### DIRECTION
Copy every line of the listing below that contains the word "navigation".

Records:
________________
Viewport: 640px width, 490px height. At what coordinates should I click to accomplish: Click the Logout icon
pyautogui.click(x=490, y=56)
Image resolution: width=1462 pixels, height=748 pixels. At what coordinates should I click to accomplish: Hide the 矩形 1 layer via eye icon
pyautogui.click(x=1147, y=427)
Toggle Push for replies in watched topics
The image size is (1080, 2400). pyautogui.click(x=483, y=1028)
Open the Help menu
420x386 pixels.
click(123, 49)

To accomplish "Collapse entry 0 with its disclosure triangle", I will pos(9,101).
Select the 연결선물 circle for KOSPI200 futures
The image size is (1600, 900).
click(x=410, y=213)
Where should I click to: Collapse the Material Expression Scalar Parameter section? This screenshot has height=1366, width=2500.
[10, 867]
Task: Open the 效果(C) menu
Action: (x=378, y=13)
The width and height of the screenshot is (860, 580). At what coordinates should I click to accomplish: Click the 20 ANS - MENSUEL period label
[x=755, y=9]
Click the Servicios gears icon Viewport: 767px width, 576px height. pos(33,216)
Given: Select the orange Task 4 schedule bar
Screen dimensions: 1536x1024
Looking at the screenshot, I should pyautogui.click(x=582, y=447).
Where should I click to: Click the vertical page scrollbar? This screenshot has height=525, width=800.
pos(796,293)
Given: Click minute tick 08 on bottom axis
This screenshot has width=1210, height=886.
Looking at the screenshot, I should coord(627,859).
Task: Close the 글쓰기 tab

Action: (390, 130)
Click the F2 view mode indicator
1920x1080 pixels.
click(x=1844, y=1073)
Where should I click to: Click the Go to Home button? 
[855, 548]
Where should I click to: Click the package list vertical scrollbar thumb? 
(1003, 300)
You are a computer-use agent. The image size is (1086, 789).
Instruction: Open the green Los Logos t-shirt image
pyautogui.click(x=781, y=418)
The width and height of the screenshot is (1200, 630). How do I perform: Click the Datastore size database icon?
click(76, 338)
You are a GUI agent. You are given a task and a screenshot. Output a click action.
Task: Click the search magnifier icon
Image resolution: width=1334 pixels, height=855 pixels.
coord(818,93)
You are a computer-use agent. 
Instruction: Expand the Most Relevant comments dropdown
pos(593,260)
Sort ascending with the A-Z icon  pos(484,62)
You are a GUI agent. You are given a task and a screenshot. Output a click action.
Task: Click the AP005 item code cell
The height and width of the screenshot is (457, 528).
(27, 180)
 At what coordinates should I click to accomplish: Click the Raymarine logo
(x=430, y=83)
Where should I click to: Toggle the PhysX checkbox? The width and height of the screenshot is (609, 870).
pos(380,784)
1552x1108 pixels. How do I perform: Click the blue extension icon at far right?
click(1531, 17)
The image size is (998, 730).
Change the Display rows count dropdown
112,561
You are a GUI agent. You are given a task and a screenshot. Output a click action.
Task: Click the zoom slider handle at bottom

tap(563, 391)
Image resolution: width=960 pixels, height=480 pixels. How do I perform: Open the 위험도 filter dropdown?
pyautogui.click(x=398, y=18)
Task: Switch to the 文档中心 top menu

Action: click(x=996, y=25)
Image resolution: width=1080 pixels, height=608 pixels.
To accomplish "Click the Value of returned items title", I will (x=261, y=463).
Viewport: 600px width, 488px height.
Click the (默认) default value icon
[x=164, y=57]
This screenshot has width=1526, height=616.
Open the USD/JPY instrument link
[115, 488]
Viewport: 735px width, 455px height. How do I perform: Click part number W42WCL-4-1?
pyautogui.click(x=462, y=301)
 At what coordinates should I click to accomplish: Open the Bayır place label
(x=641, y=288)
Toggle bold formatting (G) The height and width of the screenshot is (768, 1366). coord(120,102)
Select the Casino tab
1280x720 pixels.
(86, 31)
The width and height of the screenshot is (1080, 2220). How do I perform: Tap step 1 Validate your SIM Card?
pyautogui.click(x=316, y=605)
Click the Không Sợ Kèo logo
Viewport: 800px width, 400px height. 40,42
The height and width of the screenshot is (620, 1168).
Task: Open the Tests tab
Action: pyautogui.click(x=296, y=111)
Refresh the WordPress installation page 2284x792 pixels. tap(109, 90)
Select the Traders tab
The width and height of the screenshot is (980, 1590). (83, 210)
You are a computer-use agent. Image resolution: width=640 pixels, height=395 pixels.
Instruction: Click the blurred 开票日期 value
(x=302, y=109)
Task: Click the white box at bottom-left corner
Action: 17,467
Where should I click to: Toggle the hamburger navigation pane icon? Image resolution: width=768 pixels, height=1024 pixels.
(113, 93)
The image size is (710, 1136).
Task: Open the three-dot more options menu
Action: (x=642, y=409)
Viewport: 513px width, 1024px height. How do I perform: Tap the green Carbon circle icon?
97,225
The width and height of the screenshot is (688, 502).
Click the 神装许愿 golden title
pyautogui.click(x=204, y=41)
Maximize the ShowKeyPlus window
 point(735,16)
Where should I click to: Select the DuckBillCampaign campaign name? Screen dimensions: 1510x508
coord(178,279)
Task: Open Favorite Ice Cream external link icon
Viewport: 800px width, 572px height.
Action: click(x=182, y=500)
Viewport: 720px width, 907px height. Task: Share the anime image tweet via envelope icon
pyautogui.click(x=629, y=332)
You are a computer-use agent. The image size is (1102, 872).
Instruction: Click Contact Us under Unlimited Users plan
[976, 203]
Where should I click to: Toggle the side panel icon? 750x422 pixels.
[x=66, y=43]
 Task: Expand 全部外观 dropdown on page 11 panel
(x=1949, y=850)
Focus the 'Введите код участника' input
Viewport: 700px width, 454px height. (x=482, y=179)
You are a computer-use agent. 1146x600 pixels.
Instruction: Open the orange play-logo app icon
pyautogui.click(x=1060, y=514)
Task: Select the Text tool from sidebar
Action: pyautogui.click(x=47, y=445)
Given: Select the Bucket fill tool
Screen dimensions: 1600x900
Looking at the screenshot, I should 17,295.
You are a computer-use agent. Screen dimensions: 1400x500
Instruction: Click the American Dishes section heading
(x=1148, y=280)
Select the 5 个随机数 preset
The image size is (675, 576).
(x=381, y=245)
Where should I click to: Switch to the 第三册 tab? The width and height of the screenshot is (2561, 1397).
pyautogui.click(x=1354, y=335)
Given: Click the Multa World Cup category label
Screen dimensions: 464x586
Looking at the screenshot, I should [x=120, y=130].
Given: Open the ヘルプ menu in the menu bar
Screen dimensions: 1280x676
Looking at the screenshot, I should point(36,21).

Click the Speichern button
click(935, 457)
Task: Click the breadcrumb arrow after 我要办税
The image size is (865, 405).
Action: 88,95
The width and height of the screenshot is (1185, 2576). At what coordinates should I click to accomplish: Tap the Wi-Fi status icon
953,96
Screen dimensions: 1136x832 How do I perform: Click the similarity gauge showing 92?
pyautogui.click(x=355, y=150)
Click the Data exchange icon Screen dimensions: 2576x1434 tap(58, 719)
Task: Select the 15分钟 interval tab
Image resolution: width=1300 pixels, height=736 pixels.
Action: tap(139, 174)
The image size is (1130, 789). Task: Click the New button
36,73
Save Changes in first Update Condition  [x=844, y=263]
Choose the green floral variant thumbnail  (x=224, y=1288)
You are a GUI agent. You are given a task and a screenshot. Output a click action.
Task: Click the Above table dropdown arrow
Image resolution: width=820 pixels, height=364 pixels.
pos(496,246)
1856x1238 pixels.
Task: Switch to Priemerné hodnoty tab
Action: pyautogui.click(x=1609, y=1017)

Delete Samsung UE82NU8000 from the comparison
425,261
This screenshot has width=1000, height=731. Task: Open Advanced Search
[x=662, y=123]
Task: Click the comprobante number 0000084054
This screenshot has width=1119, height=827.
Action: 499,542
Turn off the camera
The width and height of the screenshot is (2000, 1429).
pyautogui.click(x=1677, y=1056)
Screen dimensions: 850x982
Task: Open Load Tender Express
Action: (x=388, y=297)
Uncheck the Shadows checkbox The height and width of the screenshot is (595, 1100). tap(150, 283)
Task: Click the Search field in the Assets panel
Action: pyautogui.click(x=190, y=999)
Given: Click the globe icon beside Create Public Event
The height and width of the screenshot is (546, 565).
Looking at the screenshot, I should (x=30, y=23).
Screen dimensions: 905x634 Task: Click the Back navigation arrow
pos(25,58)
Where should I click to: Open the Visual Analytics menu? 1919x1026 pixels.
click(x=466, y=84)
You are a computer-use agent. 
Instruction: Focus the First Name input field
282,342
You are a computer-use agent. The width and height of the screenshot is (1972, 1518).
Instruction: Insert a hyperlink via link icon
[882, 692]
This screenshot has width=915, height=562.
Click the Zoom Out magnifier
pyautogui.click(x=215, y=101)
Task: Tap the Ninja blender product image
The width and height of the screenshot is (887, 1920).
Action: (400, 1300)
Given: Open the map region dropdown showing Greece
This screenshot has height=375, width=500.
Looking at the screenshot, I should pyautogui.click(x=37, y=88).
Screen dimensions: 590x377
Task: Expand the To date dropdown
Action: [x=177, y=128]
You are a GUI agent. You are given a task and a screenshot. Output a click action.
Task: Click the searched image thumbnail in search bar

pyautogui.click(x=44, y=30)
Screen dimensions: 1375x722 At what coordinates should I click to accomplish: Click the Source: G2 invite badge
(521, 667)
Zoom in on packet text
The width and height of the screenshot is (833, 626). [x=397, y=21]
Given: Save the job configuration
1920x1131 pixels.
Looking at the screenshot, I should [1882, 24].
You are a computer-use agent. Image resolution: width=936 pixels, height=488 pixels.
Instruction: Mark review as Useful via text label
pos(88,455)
________________
### SOLUTION
Where should I click to: Toggle the hamburger navigation pane icon? Image resolution: width=768 pixels, height=1024 pixels.
Screen dimensions: 905x634 Task: Click the Back navigation arrow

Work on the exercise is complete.